EXERCISE BRIEF: Copy exactly the stretch of lines from the one holding "Screen dimensions: 1004x510" through the last line of the data below, inclusive. Leave out pictures.

THE RECORDS:
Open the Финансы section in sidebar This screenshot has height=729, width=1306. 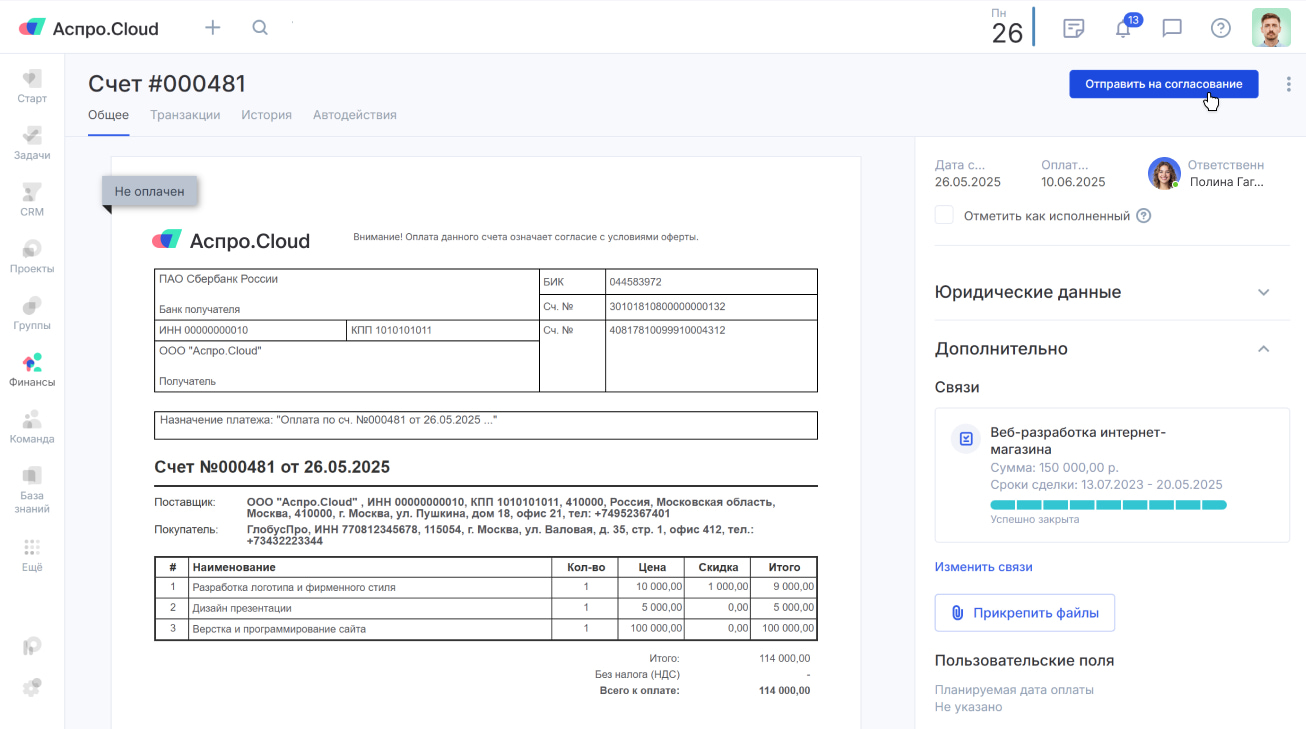click(x=32, y=369)
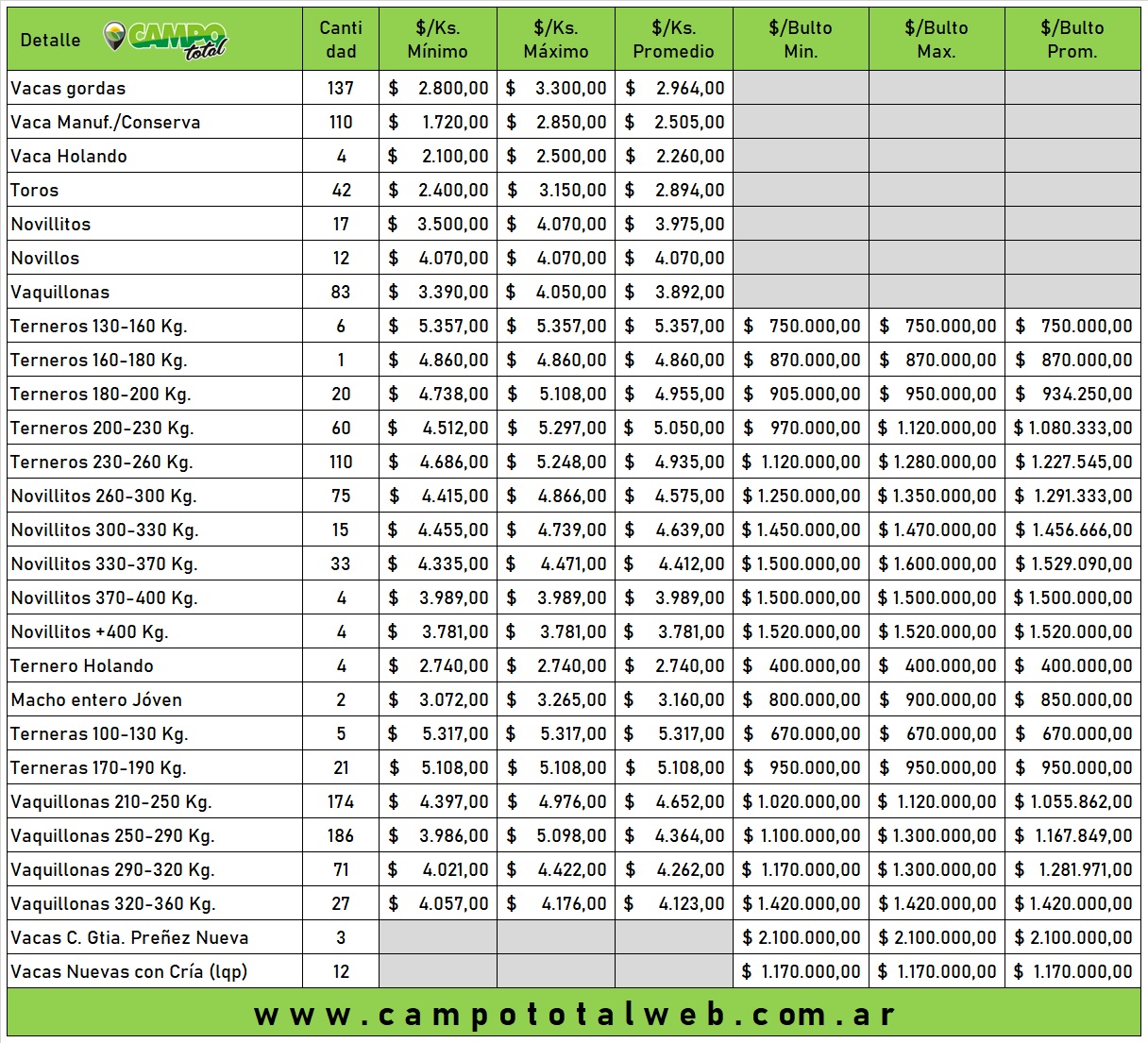Click the Macho entero Jóven row label
Image resolution: width=1148 pixels, height=1043 pixels.
coord(96,700)
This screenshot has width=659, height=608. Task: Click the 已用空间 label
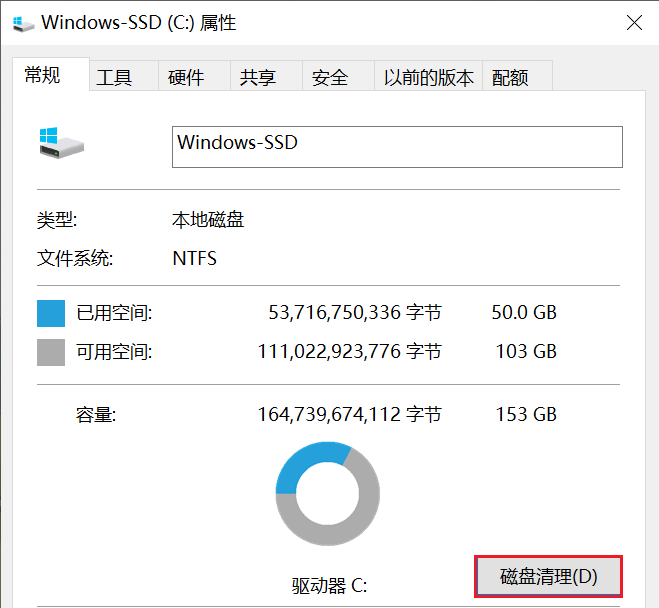coord(115,313)
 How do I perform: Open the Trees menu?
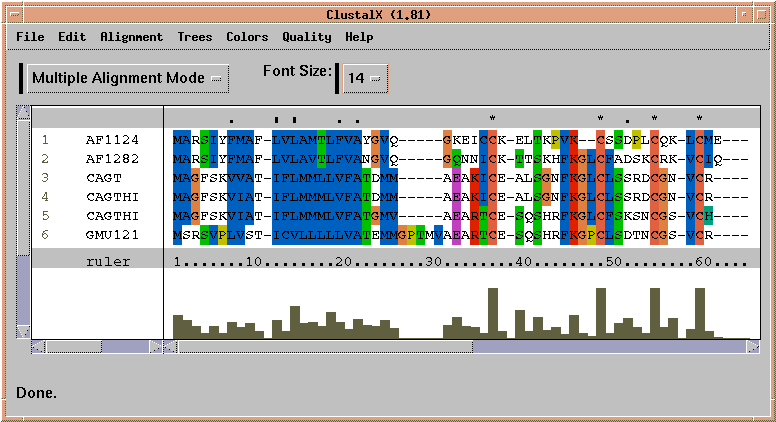(x=194, y=37)
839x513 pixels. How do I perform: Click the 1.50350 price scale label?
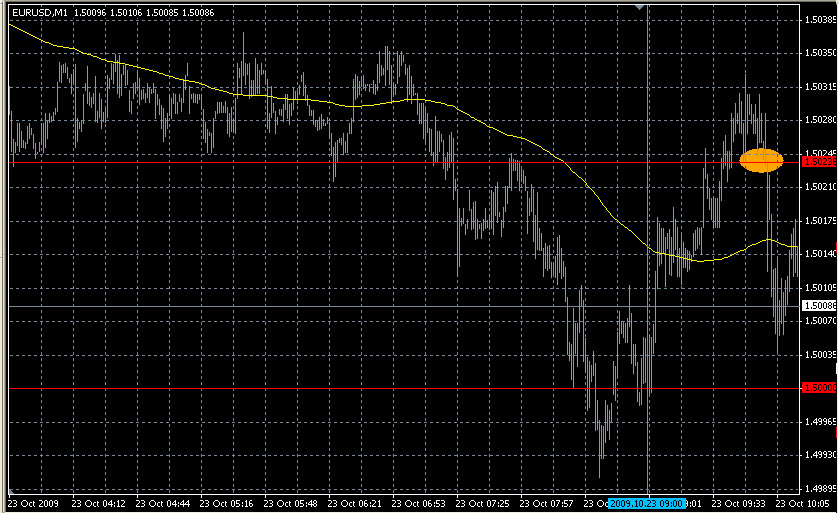coord(821,51)
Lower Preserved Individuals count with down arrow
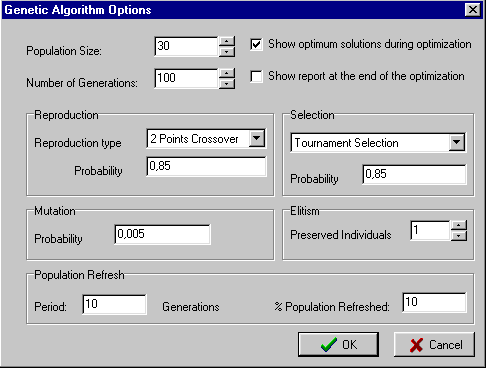Image resolution: width=486 pixels, height=368 pixels. click(x=459, y=236)
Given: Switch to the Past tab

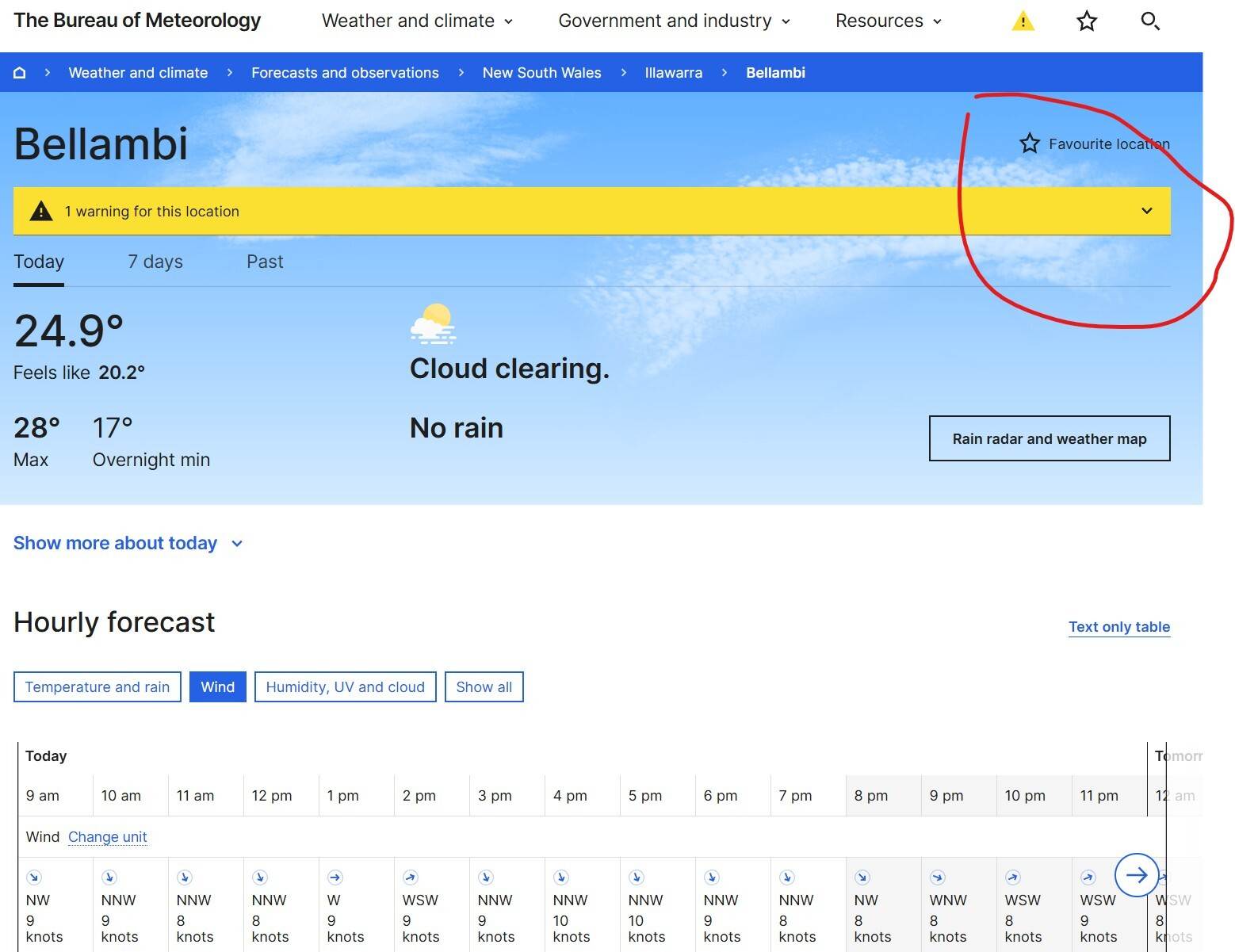Looking at the screenshot, I should tap(265, 262).
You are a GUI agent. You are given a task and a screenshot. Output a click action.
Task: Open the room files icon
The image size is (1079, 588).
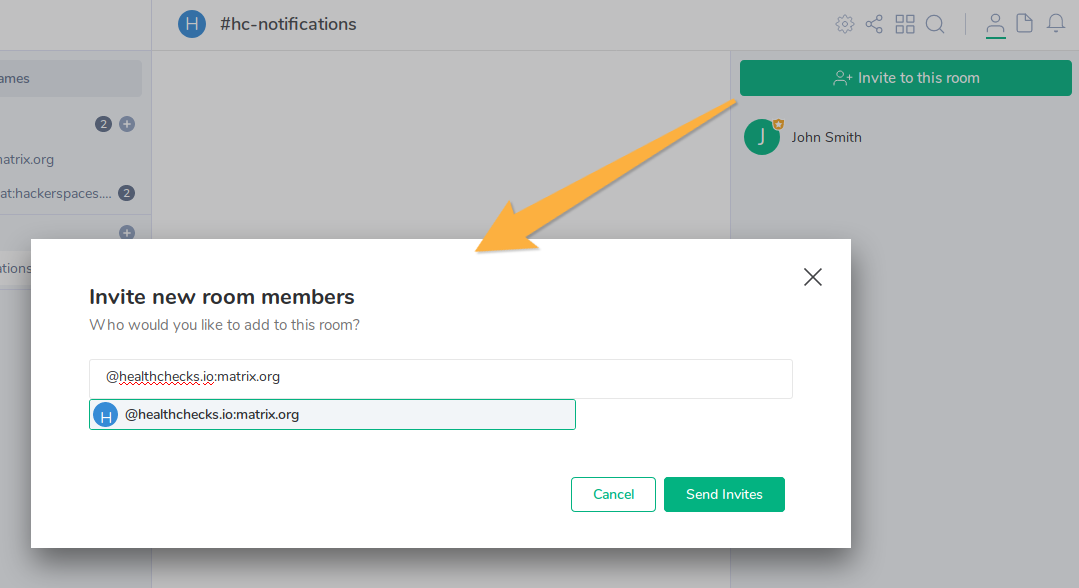click(1025, 24)
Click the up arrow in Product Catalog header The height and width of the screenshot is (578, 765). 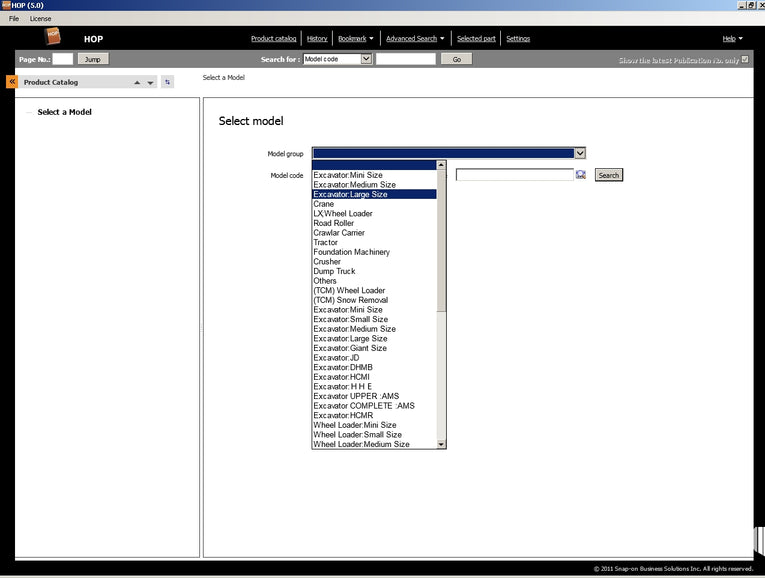(x=137, y=83)
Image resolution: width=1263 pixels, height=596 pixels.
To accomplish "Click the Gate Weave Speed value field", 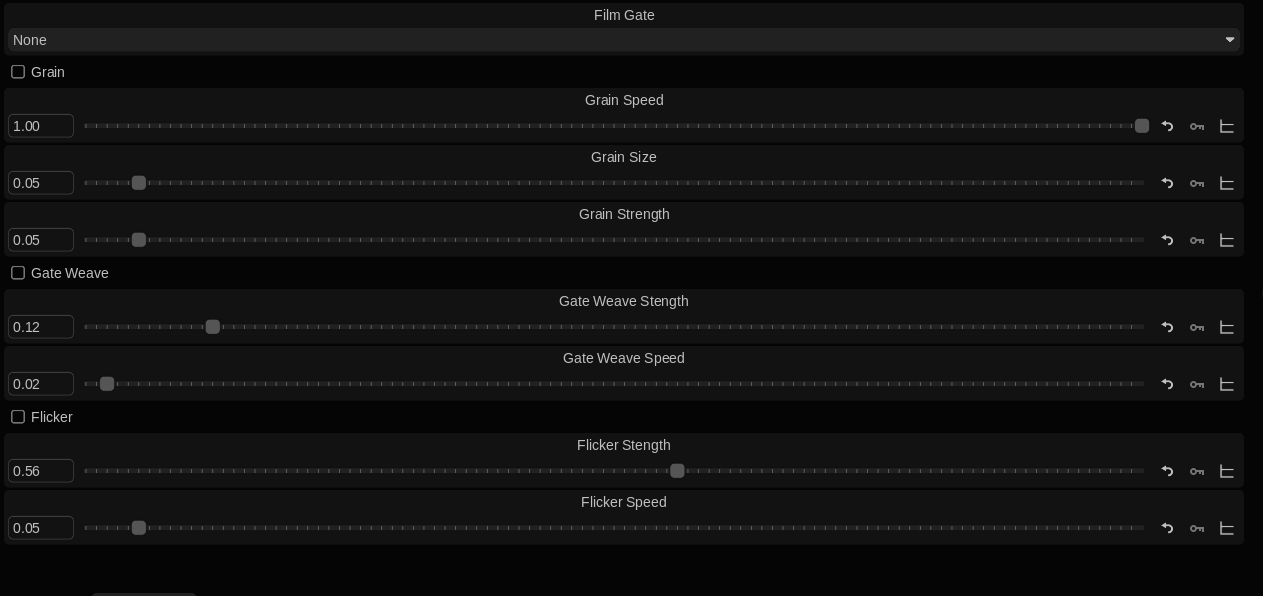I will (41, 384).
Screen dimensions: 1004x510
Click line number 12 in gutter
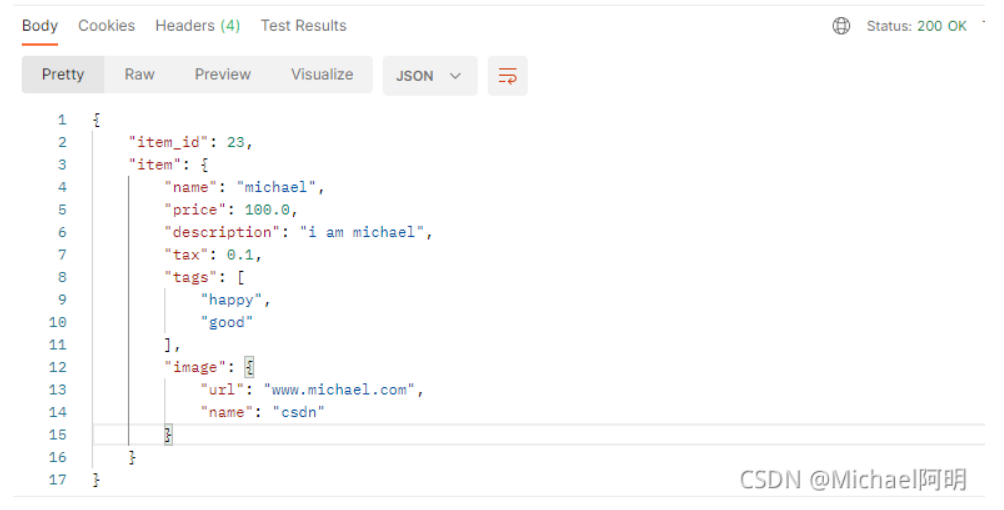click(58, 367)
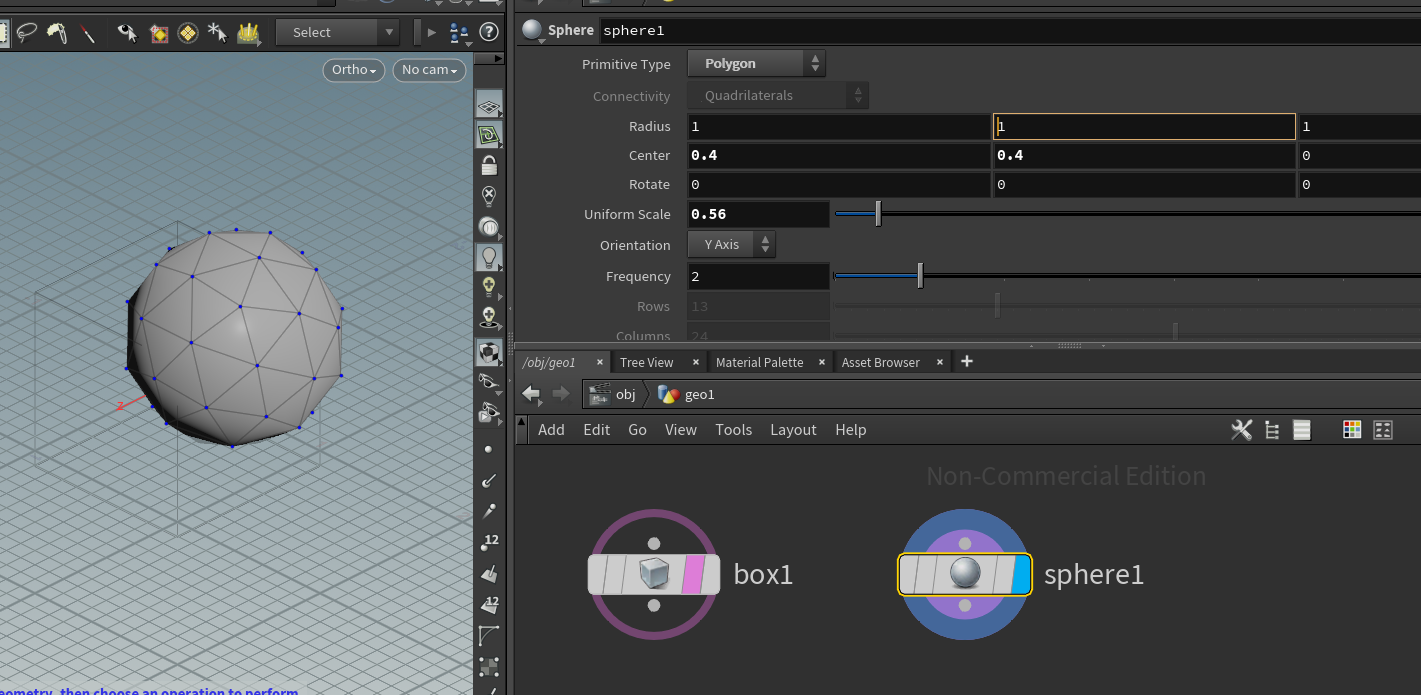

EXERCISE SOLUTION:
Screen dimensions: 1004x510
Click line number 12 in gutter
click(58, 367)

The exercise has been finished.